Sareb sin embargo no lo comprendió al principio, y gritó varias veces a Said por su nombre, implorándole que volviera. La única respuesta a sus oídos era el rumor de su vestimenta golpeada por el aire, bailarín infatigable con sus pensamientos solitarios, porque Said ya no pensaba, su silueta se iba absorbiendo por la pendiente de arena y su mente se hundía en la inmediatez del destino.

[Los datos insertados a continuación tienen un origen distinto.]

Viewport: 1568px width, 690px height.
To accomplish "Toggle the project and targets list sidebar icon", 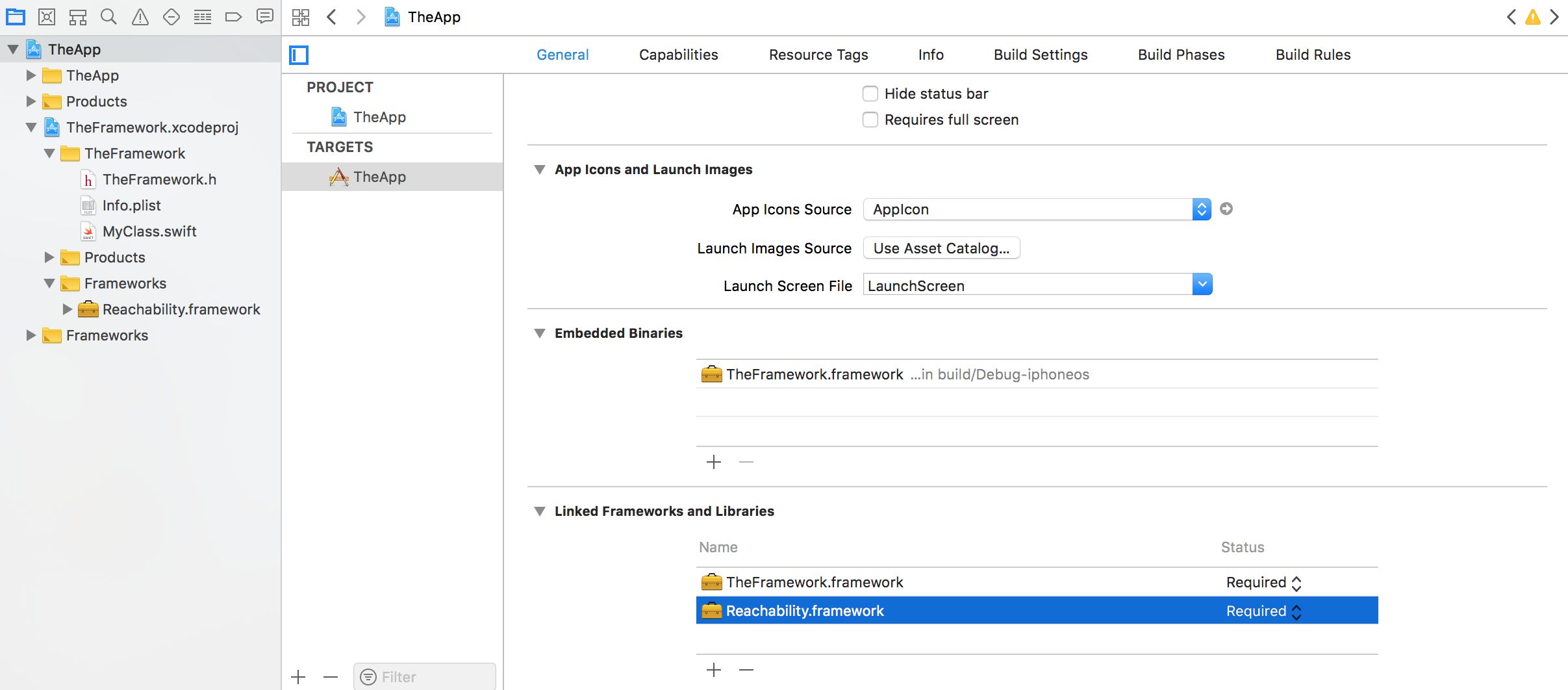I will click(x=299, y=55).
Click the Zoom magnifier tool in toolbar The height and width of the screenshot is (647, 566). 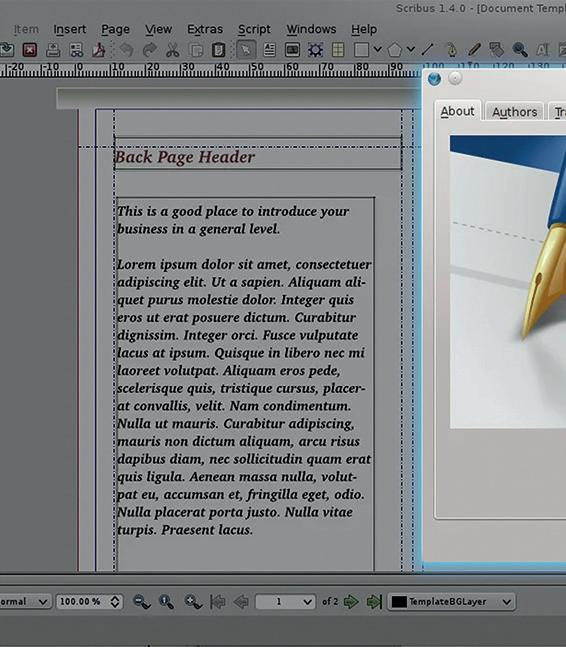click(519, 50)
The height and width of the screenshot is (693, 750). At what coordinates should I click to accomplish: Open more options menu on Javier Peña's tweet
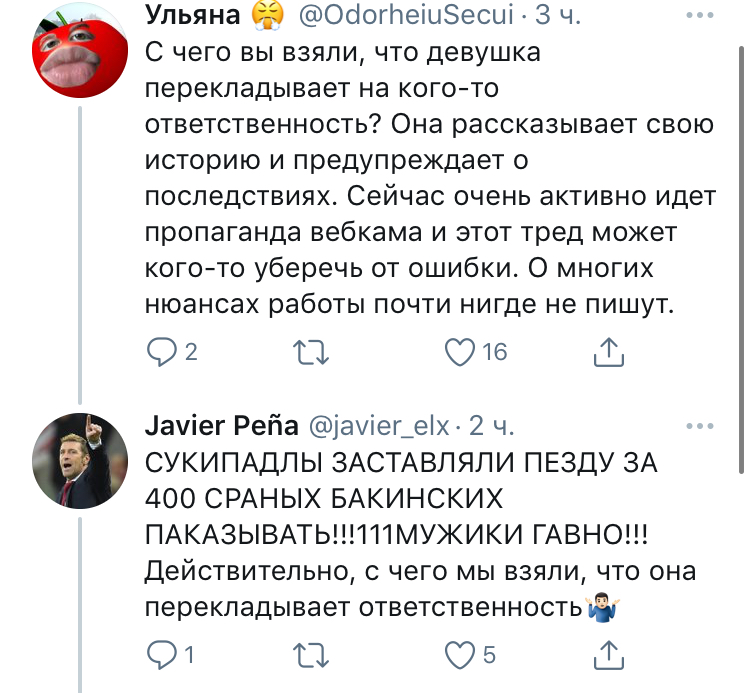(696, 426)
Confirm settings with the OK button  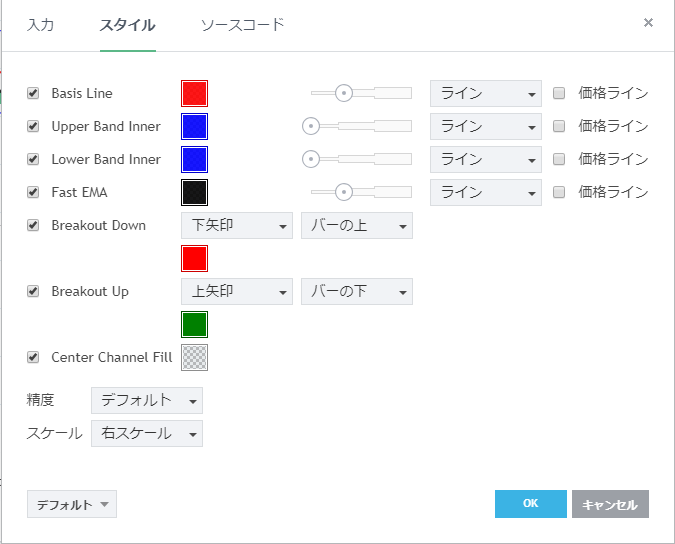(x=530, y=504)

Ella al fin comprendió la escena, esa escena de colores planos y sombras alargadas, como las que se aproximaban a su espalda casi sin rumor. Se dio la vuelta y el contraluz anaranjado que le cegaba los ojos apenas le permitía reconocer las formas que llegaban a su encuentro, adornadas con hojas afiladas y preparadas para la sangre; Sareb soltó la tetera y colocó su mano en la frente, se acercó unos pasos hacia sus captores para localizar sus ojos entreabiertos, enrojecidos por el polvo.

Cuando estuvo a su alcance, al alcance de los segundos finales, giró hacia oriente su rostro una última vez y con una sensación de descanso dejó de ver las huellas de Said y su silueta esbelta y lejana, pero recordó sus cánticos de muecín y el pasado en la aldea donde despertaba con el sonido procedente de la mezquita, donde él entonaba la belleza ante sus oídos al despertar de las palmeras ardientes.

Más allá de aquella melodía que la garganta del muecín amaestraba y endulzaba, Sareb recordó cómo se levantaba del lecho caliente al amanecer, aún sobre el tapiz de estrellas mortecinas, y trazaba en el aire aquellas notas sintiendo que no había nada más que la voz desnuda de Said.

Un jinete desenvainó su filo cuando apenas quedaba té, evaporado, envuelto en el desierto.